0

I'm relatively new to R, so I realise this type of question is asked often but I've read a lot of stack overflow posts and still can't quite get something to work on my data.

I have data on spss, in two datasets imported into R. Both of my datasets include an id (IDC), which I have been using to merge them. Before merging, I need to filter one of the datasets to select specifically the last observation of a date variable.

My dataset, d1, has a longitudinal measure in long format. There are multiple rows per IDC, representing different places of residence (neighborhood).

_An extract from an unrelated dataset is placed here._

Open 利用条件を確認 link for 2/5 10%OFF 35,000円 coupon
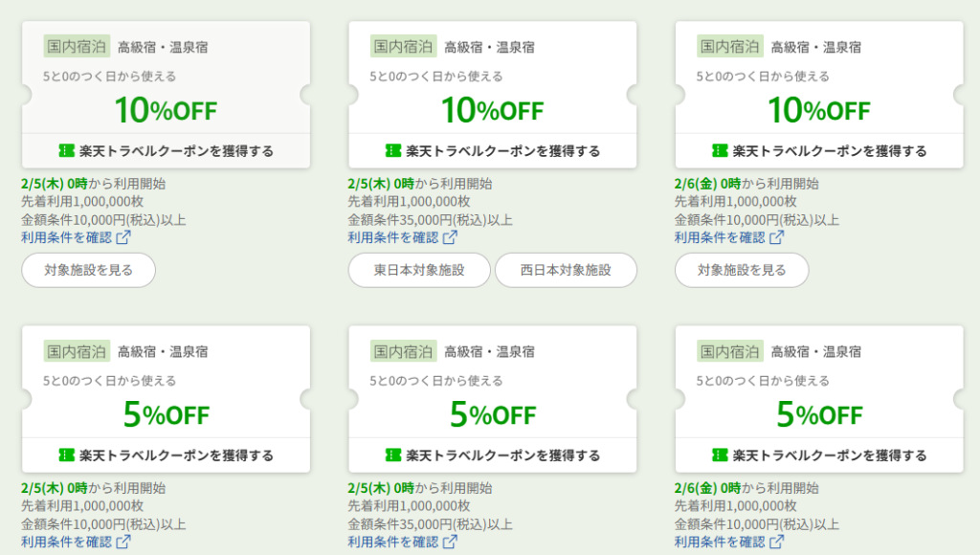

Each row has its own "start_date", which is a variable that is NOT necessarily unique.

As it looks on spss :

IDC neighborhood start_date
1 22 08.07.2001
1 44 04.02.2005
1 13 21.06.2010
2 44 24.12.2014
2 3 06.03.2002
3 22 04.01.2006
4 13 08.07.2001
4 2 15.06.2011

In R, the start dates do not look the same, instead they are one long number like "13529462400". I do not understand this format but I assume it still would retain the date order...

Here are all my attempts so far to select the last date. All attempts ran, there was no error. The output just didn't give me what I want. To my perception, none of these made any change in the number of repetitions of IDC, so none of them actually selected *only the last date.

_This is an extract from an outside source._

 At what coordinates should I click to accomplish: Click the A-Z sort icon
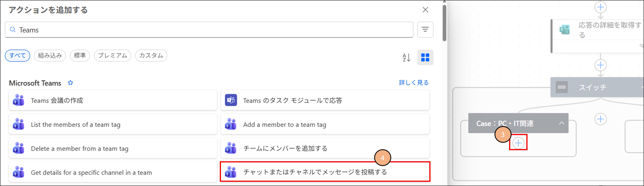point(407,58)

##### attempt 1 --- not working
d1$start_date_filt <- d1$start_date
d1[order(d1$IDC,d1$start_date_filt),]  # Sort by ID and week
d1[!duplicated(d1$IDC, fromLast=T),] # Keep last observation per ID)

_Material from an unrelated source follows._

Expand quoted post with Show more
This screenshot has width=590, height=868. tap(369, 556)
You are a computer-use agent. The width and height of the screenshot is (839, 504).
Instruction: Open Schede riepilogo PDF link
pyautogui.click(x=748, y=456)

###### attempt 2--- not working 
myid.uni <- unique(d1$IDC)
a<-length(myid.uni)

last <- c()

for (i in 1:a) {
  temp<-subset(d1, IDC==myid.uni[i])
  if (dim(temp)[1] > 1) {
    last.temp<-temp[dim(temp)[1],]
  }
  else {
    last.temp<-temp
  }
  last<-rbind(last, last.temp)
}

last

##### atempt 3 -- doesn't work

do.call("rbind",
        by(d1,INDICES = d1$IDC,
      FUN=function(DF)
      DF[which.max(DF$start_date),]))

#### attempt 4 -- doesnt work 
library(plyr)
ddply(d1,.(IDC), function(X)
  X[which.max(X$start_date),])

### merger code -- in case something has to change with that after only the last start_date is selected
merge(d1,d2, IDC)

My goal dataset d1 would look like this:

IDC neighborhood start_date
1 13 21.06.2010
2 44 24.12.2014
3 22 04.01.2006
4 2 15.06.2011

I'm grateful for any help, many thanks <3

Amanda
  • 3
  • 1

1 Answers1

1

There are some problems with most approaches dealing with this data: because your dates are arbitrary strings in a format that does not sort correctly, it just-so-happens to work here because the maximum day-of-month also happens in the maximum year.

It would generally be better to work with that column as a Date object in R, so that comparisons can be better.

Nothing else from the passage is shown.